[Begin]

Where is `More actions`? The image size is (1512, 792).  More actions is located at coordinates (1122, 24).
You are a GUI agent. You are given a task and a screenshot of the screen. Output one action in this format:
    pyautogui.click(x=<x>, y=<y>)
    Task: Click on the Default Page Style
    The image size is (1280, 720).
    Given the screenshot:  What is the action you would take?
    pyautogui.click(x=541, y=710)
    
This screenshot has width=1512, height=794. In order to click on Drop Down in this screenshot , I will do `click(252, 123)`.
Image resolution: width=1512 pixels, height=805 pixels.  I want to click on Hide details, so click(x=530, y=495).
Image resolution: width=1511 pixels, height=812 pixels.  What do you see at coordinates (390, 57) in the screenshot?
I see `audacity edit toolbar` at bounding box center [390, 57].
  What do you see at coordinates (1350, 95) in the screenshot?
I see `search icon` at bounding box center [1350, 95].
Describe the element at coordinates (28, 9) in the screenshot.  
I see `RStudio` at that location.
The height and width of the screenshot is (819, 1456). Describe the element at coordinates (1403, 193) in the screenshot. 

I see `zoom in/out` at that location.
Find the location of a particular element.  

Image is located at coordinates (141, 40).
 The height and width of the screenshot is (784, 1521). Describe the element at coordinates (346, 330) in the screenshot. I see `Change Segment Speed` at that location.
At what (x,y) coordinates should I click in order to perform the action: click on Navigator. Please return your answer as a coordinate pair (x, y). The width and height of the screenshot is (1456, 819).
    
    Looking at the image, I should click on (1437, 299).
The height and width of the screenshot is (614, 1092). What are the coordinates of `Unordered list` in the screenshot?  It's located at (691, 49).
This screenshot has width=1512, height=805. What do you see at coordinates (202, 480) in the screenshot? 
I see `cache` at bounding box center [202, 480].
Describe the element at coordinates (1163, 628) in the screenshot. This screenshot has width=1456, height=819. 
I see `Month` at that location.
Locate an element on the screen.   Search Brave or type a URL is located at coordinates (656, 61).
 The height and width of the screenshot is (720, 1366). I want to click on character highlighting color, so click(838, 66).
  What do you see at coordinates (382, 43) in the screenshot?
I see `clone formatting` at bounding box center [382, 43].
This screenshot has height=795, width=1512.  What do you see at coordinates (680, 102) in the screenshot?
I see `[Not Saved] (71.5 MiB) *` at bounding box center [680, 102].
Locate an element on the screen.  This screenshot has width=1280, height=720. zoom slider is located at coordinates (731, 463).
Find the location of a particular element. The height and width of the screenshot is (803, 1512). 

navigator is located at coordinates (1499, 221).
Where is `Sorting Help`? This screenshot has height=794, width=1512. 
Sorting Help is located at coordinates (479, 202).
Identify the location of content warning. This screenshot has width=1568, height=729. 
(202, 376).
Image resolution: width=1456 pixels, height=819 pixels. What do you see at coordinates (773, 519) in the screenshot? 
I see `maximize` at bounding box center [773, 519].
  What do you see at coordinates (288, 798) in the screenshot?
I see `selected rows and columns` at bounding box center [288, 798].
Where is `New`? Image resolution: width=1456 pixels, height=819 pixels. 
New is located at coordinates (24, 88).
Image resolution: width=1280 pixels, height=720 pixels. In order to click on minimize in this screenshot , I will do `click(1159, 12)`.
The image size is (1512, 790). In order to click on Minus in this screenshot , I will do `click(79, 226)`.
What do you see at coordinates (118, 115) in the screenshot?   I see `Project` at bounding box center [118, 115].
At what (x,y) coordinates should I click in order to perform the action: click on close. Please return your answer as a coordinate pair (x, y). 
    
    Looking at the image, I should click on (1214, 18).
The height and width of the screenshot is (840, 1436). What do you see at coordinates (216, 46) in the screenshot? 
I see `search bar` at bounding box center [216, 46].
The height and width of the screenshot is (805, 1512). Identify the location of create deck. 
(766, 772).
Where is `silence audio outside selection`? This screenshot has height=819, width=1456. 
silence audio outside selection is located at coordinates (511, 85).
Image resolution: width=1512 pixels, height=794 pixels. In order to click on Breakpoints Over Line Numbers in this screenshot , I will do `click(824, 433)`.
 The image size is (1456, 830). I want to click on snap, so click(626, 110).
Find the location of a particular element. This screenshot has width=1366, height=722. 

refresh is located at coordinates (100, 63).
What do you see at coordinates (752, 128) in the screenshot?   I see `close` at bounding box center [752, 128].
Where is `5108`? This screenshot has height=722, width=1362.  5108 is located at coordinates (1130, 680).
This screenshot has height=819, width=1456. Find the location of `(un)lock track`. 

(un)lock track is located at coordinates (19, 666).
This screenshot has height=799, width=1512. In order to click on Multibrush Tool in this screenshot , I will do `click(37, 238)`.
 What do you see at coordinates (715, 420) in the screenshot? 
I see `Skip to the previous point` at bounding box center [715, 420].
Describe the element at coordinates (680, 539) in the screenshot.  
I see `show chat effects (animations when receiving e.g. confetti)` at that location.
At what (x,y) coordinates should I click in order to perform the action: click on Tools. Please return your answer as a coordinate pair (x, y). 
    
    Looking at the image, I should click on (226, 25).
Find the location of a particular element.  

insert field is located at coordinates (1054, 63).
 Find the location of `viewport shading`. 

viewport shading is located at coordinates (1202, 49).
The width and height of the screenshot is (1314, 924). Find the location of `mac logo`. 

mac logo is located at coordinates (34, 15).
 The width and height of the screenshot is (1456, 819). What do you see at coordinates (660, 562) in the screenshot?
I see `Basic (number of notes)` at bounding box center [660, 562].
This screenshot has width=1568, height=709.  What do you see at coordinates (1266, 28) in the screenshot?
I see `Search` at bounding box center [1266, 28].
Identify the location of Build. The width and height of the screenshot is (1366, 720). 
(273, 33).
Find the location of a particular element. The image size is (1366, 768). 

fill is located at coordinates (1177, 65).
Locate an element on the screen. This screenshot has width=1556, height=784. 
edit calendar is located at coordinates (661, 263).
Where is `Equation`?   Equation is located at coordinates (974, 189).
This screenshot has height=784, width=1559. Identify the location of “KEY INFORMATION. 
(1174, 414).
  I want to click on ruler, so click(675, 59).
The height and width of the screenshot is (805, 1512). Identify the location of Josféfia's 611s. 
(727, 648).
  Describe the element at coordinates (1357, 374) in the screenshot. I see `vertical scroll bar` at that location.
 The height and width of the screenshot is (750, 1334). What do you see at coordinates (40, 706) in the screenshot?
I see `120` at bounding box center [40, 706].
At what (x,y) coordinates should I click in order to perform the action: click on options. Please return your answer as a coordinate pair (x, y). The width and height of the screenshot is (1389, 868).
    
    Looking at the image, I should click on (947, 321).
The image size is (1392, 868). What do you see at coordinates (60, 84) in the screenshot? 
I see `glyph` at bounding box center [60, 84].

[End]

§ Request: Copy out the listing above line for line, with no changes.

§ Answer in full:
Where is `More actions`? The image size is (1512, 792).  More actions is located at coordinates (1122, 24).
You are a GUI agent. You are given a task and a screenshot of the screen. Output one action in this format:
    pyautogui.click(x=<x>, y=<y>)
    Task: Click on the Default Page Style
    The image size is (1280, 720).
    Given the screenshot:  What is the action you would take?
    pyautogui.click(x=541, y=710)
    
This screenshot has width=1512, height=794. In order to click on Drop Down in this screenshot , I will do `click(252, 123)`.
Image resolution: width=1512 pixels, height=805 pixels.  I want to click on Hide details, so click(x=530, y=495).
Image resolution: width=1511 pixels, height=812 pixels.  What do you see at coordinates (390, 57) in the screenshot?
I see `audacity edit toolbar` at bounding box center [390, 57].
  What do you see at coordinates (1350, 95) in the screenshot?
I see `search icon` at bounding box center [1350, 95].
Describe the element at coordinates (28, 9) in the screenshot.  
I see `RStudio` at that location.
The height and width of the screenshot is (819, 1456). Describe the element at coordinates (1403, 193) in the screenshot. 

I see `zoom in/out` at that location.
Find the location of a particular element.  

Image is located at coordinates (141, 40).
 The height and width of the screenshot is (784, 1521). Describe the element at coordinates (346, 330) in the screenshot. I see `Change Segment Speed` at that location.
At what (x,y) coordinates should I click in order to perform the action: click on Navigator. Please return your answer as a coordinate pair (x, y). The width and height of the screenshot is (1456, 819).
    
    Looking at the image, I should click on (1437, 299).
The height and width of the screenshot is (614, 1092). What are the coordinates of `Unordered list` in the screenshot?  It's located at (691, 49).
This screenshot has width=1512, height=805. What do you see at coordinates (202, 480) in the screenshot? 
I see `cache` at bounding box center [202, 480].
Describe the element at coordinates (1163, 628) in the screenshot. This screenshot has width=1456, height=819. 
I see `Month` at that location.
Locate an element on the screen.   Search Brave or type a URL is located at coordinates (656, 61).
 The height and width of the screenshot is (720, 1366). I want to click on character highlighting color, so click(838, 66).
  What do you see at coordinates (382, 43) in the screenshot?
I see `clone formatting` at bounding box center [382, 43].
This screenshot has height=795, width=1512.  What do you see at coordinates (680, 102) in the screenshot?
I see `[Not Saved] (71.5 MiB) *` at bounding box center [680, 102].
Locate an element on the screen.  This screenshot has width=1280, height=720. zoom slider is located at coordinates (731, 463).
Find the location of a particular element. The height and width of the screenshot is (803, 1512). 

navigator is located at coordinates (1499, 221).
Where is `Sorting Help`? This screenshot has height=794, width=1512. 
Sorting Help is located at coordinates (479, 202).
Identify the location of content warning. This screenshot has width=1568, height=729. 
(202, 376).
Image resolution: width=1456 pixels, height=819 pixels. What do you see at coordinates (773, 519) in the screenshot? 
I see `maximize` at bounding box center [773, 519].
  What do you see at coordinates (288, 798) in the screenshot?
I see `selected rows and columns` at bounding box center [288, 798].
Where is `New`? Image resolution: width=1456 pixels, height=819 pixels. 
New is located at coordinates (24, 88).
Image resolution: width=1280 pixels, height=720 pixels. In order to click on minimize in this screenshot , I will do `click(1159, 12)`.
The image size is (1512, 790). In order to click on Minus in this screenshot , I will do `click(79, 226)`.
What do you see at coordinates (118, 115) in the screenshot?   I see `Project` at bounding box center [118, 115].
At what (x,y) coordinates should I click in order to perform the action: click on close. Please return your answer as a coordinate pair (x, y). 
    
    Looking at the image, I should click on (1214, 18).
The height and width of the screenshot is (840, 1436). What do you see at coordinates (216, 46) in the screenshot? 
I see `search bar` at bounding box center [216, 46].
The height and width of the screenshot is (805, 1512). Identify the location of create deck. 
(766, 772).
Where is `silence audio outside selection`? This screenshot has height=819, width=1456. 
silence audio outside selection is located at coordinates (511, 85).
Image resolution: width=1512 pixels, height=794 pixels. In order to click on Breakpoints Over Line Numbers in this screenshot , I will do `click(824, 433)`.
 The image size is (1456, 830). I want to click on snap, so click(626, 110).
Find the location of a particular element. This screenshot has width=1366, height=722. 

refresh is located at coordinates (100, 63).
What do you see at coordinates (752, 128) in the screenshot?   I see `close` at bounding box center [752, 128].
Where is `5108`? This screenshot has height=722, width=1362.  5108 is located at coordinates (1130, 680).
This screenshot has height=819, width=1456. Find the location of `(un)lock track`. 

(un)lock track is located at coordinates (19, 666).
This screenshot has height=799, width=1512. In order to click on Multibrush Tool in this screenshot , I will do `click(37, 238)`.
 What do you see at coordinates (715, 420) in the screenshot? 
I see `Skip to the previous point` at bounding box center [715, 420].
Describe the element at coordinates (680, 539) in the screenshot.  
I see `show chat effects (animations when receiving e.g. confetti)` at that location.
At what (x,y) coordinates should I click in order to perform the action: click on Tools. Please return your answer as a coordinate pair (x, y). 
    
    Looking at the image, I should click on (226, 25).
Find the location of a particular element.  

insert field is located at coordinates (1054, 63).
 Find the location of `viewport shading`. 

viewport shading is located at coordinates (1202, 49).
The width and height of the screenshot is (1314, 924). Find the location of `mac logo`. 

mac logo is located at coordinates (34, 15).
 The width and height of the screenshot is (1456, 819). What do you see at coordinates (660, 562) in the screenshot?
I see `Basic (number of notes)` at bounding box center [660, 562].
This screenshot has width=1568, height=709.  What do you see at coordinates (1266, 28) in the screenshot?
I see `Search` at bounding box center [1266, 28].
Identify the location of Build. The width and height of the screenshot is (1366, 720). 
(273, 33).
Find the location of a particular element. The image size is (1366, 768). 

fill is located at coordinates (1177, 65).
Locate an element on the screen. This screenshot has width=1556, height=784. 
edit calendar is located at coordinates (661, 263).
Where is `Equation`?   Equation is located at coordinates (974, 189).
This screenshot has height=784, width=1559. Identify the location of “KEY INFORMATION. 
(1174, 414).
  I want to click on ruler, so click(675, 59).
The height and width of the screenshot is (805, 1512). Identify the location of Josféfia's 611s. 
(727, 648).
  Describe the element at coordinates (1357, 374) in the screenshot. I see `vertical scroll bar` at that location.
 The height and width of the screenshot is (750, 1334). What do you see at coordinates (40, 706) in the screenshot?
I see `120` at bounding box center [40, 706].
At what (x,y) coordinates should I click in order to perform the action: click on options. Please return your answer as a coordinate pair (x, y). The width and height of the screenshot is (1389, 868).
    
    Looking at the image, I should click on (947, 321).
The image size is (1392, 868). What do you see at coordinates (60, 84) in the screenshot? 
I see `glyph` at bounding box center [60, 84].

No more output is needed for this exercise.